=== EXCERPT PROVIDED ===
As detailed and expansive as the show’s world building is, the interactions—and inevitable bonds—between the innie characters are one of its best assets. Mark, smilingly acquiescent, and Helly, instinctively insurrectionist, seem positioned to change each other. You could almost lose count of the number of actors doing superlative work: John Turturro as Irving, one of Mark’s “macro-data” refiners; Christopher Walken as Burt, the chief of the Optics and Design division, which has a mythological rivalry with Mark’s section. Tramell Tillman is uncannily menacing as Mr. Milchick, Ms. Cobel’s grinning underling, who appears—like her—to have not been severed, and thus to be more fully involved in Lumon’s enterprises.

=== EXERCISE DETAILS ===
According to the review excerpt, why does Mr. Milchick appear to be more fully involved in Lumon's enterprises? Answer in one to three sentences.

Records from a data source

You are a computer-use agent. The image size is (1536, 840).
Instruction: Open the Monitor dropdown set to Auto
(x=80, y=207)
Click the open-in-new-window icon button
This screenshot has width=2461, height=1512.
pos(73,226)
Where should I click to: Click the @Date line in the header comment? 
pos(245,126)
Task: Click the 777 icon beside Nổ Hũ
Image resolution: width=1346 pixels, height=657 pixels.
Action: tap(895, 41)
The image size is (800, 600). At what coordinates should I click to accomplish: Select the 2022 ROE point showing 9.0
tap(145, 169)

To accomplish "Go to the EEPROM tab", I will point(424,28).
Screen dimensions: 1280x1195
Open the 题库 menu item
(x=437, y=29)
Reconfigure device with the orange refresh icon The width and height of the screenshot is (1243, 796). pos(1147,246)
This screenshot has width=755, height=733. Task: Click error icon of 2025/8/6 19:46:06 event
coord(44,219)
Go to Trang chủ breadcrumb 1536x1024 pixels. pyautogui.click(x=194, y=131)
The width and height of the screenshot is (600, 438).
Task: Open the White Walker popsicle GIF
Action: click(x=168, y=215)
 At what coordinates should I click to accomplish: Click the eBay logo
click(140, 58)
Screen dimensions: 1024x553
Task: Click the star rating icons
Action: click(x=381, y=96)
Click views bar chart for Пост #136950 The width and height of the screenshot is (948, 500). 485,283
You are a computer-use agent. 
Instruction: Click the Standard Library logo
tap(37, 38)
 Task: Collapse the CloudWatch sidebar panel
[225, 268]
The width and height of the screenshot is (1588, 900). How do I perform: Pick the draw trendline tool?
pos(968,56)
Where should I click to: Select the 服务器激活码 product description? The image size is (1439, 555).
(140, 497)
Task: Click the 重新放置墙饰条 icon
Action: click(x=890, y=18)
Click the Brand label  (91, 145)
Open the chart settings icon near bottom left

=== ANSWER BOX ===
Mr. Milchick appears, like Ms. Cobel, not to have been severed. That is why he seems more fully involved in Lumon's enterprises.